Poradniki

Elon Musk vs. kablówka: Kto da nam lepszy internet?

Bartek Luzak
Elon Musk vs. kablówka: Kto da nam lepszy internet?
Reklama

Czy warto porzucić klasyczny światłowód na rzecz satelitarnego Starlinka? Porównujemy prędkości, stabilność, koszty i zastosowania obu technologii. Zobacz, co lepiej sprawdzi się w Twoim przypadku.

Czy Starlink jest lepszy od światłowodu?

Temat dostępu do internetu, zwłaszcza szybkiego i stabilnego, wraca regularnie jak bumerang.
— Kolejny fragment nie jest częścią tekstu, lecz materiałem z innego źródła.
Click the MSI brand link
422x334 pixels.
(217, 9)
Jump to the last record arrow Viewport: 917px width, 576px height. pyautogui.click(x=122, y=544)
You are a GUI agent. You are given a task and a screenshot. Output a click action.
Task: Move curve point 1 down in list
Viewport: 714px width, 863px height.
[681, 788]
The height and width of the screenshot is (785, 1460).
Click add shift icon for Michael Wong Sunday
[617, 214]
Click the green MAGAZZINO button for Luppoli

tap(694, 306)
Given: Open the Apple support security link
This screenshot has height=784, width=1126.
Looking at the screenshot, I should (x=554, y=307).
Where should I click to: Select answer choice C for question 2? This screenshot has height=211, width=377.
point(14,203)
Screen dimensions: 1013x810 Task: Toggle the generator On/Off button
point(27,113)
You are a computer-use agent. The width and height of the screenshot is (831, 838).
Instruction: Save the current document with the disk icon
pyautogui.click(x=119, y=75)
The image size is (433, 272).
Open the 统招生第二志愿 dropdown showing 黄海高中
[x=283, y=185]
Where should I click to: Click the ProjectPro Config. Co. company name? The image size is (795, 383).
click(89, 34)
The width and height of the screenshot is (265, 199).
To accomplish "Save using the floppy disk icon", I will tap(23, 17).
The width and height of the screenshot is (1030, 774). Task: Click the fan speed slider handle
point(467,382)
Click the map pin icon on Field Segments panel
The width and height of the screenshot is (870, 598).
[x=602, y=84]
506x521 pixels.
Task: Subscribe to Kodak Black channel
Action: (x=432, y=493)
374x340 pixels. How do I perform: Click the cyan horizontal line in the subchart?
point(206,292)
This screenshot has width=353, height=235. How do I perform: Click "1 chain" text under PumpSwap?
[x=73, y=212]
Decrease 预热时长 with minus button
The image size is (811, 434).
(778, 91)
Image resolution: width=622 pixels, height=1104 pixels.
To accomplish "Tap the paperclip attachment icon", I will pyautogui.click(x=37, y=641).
W miastach światłowód to już właściwie standard, ale co z miejscami, gdzie nie dotarł jeszcze żaden operator? Wówczas opcją, którą warto rozważyć, jest Starlink – satelitarny internet Elona Muska, który obiecuje dostęp do sieci nawet na końcu świata. Brzmi pięknie, ale czy rzeczywiście jest lepszy od klasycznego światłowodu? Sprawdźmy to.

Reklama
Fot. SpaceX

Technologia technologii nierówna

Na papierze oba rozwiązania służą temu samemu – dostarczyć szybki internet do użytkownika. Sposób, w jaki to robią, to jednak zupełnie inna bajka. Światłowód to klasyczne połączenie kablowe, które gwarantuje bardzo niski ping i wysoką stabilność – bo sygnał płynie bezpośrednio światłowodem aż do Twojego routera. Starlink natomiast to konstelacja tysięcy satelitów krążących nisko nad Ziemią, które przekazują sygnał bezprzewodowo – z nieba do talerza na dachu.

Prędkości – liczby kontra doświadczenie

Na stronie Starlinka przeczytamy, że prędkości mogą sięgać od 100 do 250 Mb/s, a opóźnienia to 20–40 ms. W praktyce bywa różnie. Użytkownicy w Polsce donoszą o skokach – raz działa znakomicie, innym razem jakby coś blokowało sygnał. Przy niepogodzie bywa słabiej, choć nie tak tragicznie, jak można by się spodziewać po satelitach.

Światłowód? Tu sytuacja jest bardziej przewidywalna. Jeśli płacisz za transfer na poziomie 300 Mb/s – to właśnie takich wyników możesz się spodziewać – rano, wieczorem, w deszczu i w śniegu. Prędkości są stabilne, a opóźnienia często nie przekraczają 10 ms, co robi różnicę zwłaszcza przy grach online czy pracy zdalnej na VPN-ie.

Internet starlink satellite in space near Earth. 3d render

Stabilność i awaryjność

Starlink, choć nowoczesny i imponujący, ma jedno poważne ograniczenie – zależność od warunków atmosferycznych. Ulewne deszcze, śnieg, gęste chmury – to wszystko może wpłynąć na jakość połączenia. W górach czy lesie, gdzie sygnał ma trudniej „przebić się” do anteny, bywają przerwy w działaniu.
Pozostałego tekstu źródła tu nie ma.